• _PROVIDED MATERIAL_
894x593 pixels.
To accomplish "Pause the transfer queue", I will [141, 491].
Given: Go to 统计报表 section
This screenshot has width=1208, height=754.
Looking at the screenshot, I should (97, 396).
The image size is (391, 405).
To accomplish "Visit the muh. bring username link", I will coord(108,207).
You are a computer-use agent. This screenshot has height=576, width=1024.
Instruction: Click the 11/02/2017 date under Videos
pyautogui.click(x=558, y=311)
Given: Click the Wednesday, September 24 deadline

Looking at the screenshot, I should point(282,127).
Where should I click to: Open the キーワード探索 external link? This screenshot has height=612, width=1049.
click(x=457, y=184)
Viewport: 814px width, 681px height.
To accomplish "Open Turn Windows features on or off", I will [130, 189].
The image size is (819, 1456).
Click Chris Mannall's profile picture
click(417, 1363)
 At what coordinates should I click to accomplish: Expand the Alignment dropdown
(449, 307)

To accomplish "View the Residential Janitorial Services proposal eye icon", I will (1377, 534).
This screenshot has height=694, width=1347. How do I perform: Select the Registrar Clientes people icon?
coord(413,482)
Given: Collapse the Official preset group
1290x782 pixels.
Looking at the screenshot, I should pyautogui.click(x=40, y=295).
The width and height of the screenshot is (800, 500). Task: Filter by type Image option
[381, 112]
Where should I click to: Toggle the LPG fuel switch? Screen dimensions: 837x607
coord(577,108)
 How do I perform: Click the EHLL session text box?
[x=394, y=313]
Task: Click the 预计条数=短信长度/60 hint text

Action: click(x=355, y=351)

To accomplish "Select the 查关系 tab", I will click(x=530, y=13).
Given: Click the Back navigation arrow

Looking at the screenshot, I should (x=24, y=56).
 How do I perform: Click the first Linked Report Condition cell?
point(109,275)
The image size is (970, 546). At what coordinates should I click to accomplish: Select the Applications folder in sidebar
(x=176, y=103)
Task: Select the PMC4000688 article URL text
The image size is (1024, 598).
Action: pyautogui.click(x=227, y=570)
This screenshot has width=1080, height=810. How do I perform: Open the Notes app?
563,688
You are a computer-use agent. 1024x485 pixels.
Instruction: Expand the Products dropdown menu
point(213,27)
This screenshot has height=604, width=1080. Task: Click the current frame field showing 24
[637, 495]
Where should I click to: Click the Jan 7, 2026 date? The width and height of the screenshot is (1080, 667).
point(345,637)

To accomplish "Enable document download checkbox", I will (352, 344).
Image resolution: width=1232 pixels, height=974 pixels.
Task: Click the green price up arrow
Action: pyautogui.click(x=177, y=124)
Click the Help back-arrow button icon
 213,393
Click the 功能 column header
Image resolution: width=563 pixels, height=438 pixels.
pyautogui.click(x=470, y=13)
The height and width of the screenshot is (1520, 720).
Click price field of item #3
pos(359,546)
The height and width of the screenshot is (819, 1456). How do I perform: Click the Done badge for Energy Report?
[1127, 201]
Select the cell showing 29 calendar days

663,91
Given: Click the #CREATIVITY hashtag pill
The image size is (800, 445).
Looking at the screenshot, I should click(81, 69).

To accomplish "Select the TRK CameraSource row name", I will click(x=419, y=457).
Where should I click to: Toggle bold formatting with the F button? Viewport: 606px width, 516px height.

• _WORK INSTRUCTION_
Output every record above exactly as it appears.

• _ANSWER BELOW_
894x593 pixels.
To accomplish "Pause the transfer queue", I will [141, 491].
Given: Go to 统计报表 section
This screenshot has width=1208, height=754.
Looking at the screenshot, I should (97, 396).
The image size is (391, 405).
To accomplish "Visit the muh. bring username link", I will coord(108,207).
You are a computer-use agent. This screenshot has height=576, width=1024.
Instruction: Click the 11/02/2017 date under Videos
pyautogui.click(x=558, y=311)
Given: Click the Wednesday, September 24 deadline

Looking at the screenshot, I should point(282,127).
Where should I click to: Open the キーワード探索 external link? This screenshot has height=612, width=1049.
click(x=457, y=184)
Viewport: 814px width, 681px height.
To accomplish "Open Turn Windows features on or off", I will [130, 189].
The image size is (819, 1456).
Click Chris Mannall's profile picture
click(417, 1363)
 At what coordinates should I click to accomplish: Expand the Alignment dropdown
(449, 307)

To accomplish "View the Residential Janitorial Services proposal eye icon", I will (1377, 534).
This screenshot has height=694, width=1347. How do I perform: Select the Registrar Clientes people icon?
coord(413,482)
Given: Collapse the Official preset group
1290x782 pixels.
Looking at the screenshot, I should pyautogui.click(x=40, y=295).
The width and height of the screenshot is (800, 500). Task: Filter by type Image option
[381, 112]
Where should I click to: Toggle the LPG fuel switch? Screen dimensions: 837x607
coord(577,108)
 How do I perform: Click the EHLL session text box?
[x=394, y=313]
Task: Click the 预计条数=短信长度/60 hint text

Action: click(x=355, y=351)

To accomplish "Select the 查关系 tab", I will click(x=530, y=13).
Given: Click the Back navigation arrow

Looking at the screenshot, I should (x=24, y=56).
 How do I perform: Click the first Linked Report Condition cell?
point(109,275)
The image size is (970, 546). At what coordinates should I click to accomplish: Select the Applications folder in sidebar
(x=176, y=103)
Task: Select the PMC4000688 article URL text
The image size is (1024, 598).
Action: pyautogui.click(x=227, y=570)
This screenshot has width=1080, height=810. How do I perform: Open the Notes app?
563,688
You are a computer-use agent. 1024x485 pixels.
Instruction: Expand the Products dropdown menu
point(213,27)
This screenshot has height=604, width=1080. Task: Click the current frame field showing 24
[637, 495]
Where should I click to: Click the Jan 7, 2026 date? The width and height of the screenshot is (1080, 667).
point(345,637)

To accomplish "Enable document download checkbox", I will (352, 344).
Image resolution: width=1232 pixels, height=974 pixels.
Task: Click the green price up arrow
Action: pyautogui.click(x=177, y=124)
Click the Help back-arrow button icon
 213,393
Click the 功能 column header
Image resolution: width=563 pixels, height=438 pixels.
pyautogui.click(x=470, y=13)
The height and width of the screenshot is (1520, 720).
Click price field of item #3
pos(359,546)
The height and width of the screenshot is (819, 1456). How do I perform: Click the Done badge for Energy Report?
[1127, 201]
Select the cell showing 29 calendar days

663,91
Given: Click the #CREATIVITY hashtag pill
The image size is (800, 445).
Looking at the screenshot, I should click(81, 69).

To accomplish "Select the TRK CameraSource row name", I will click(x=419, y=457).
Where should I click to: Toggle bold formatting with the F button? Viewport: 606px width, 516px height.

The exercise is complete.